## WHAT IS BEING ASKED
Look through the entries below. Say how many lines include "input", with nothing added.

## GIVEN RECORDS
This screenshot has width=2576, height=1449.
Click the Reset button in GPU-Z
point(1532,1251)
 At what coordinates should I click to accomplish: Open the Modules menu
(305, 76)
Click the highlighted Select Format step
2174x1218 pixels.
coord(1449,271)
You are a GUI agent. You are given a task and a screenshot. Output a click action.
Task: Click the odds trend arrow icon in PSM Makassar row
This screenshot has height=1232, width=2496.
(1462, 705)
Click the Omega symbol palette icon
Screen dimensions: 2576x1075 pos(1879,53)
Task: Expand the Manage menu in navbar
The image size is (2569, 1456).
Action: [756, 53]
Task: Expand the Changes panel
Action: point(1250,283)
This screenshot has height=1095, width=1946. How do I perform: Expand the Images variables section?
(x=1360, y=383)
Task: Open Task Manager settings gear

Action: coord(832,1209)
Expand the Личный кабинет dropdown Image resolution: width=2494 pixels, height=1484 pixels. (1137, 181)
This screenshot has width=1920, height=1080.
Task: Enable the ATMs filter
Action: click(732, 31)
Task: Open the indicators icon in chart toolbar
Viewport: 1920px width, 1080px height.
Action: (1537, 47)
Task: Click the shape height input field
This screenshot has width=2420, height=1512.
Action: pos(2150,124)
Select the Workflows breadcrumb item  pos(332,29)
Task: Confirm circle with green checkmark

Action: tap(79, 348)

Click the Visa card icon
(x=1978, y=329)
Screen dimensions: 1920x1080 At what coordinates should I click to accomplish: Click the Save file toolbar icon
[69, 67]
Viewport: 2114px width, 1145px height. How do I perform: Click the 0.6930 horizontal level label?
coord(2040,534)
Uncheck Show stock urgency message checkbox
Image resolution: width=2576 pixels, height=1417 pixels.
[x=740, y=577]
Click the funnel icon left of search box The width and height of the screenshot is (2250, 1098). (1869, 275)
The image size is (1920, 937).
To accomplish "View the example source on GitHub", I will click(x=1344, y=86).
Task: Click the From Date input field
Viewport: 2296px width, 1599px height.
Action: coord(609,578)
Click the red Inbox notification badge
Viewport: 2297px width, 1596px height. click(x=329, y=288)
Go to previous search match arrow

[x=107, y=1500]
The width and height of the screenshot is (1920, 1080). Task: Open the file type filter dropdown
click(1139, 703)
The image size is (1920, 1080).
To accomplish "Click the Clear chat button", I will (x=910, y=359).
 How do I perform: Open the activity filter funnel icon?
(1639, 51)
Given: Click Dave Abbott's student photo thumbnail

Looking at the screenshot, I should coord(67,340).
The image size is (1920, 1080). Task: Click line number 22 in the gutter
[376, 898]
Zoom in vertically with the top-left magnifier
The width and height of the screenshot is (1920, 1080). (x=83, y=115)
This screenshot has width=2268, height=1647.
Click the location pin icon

## COMPLETED EXERCISE
2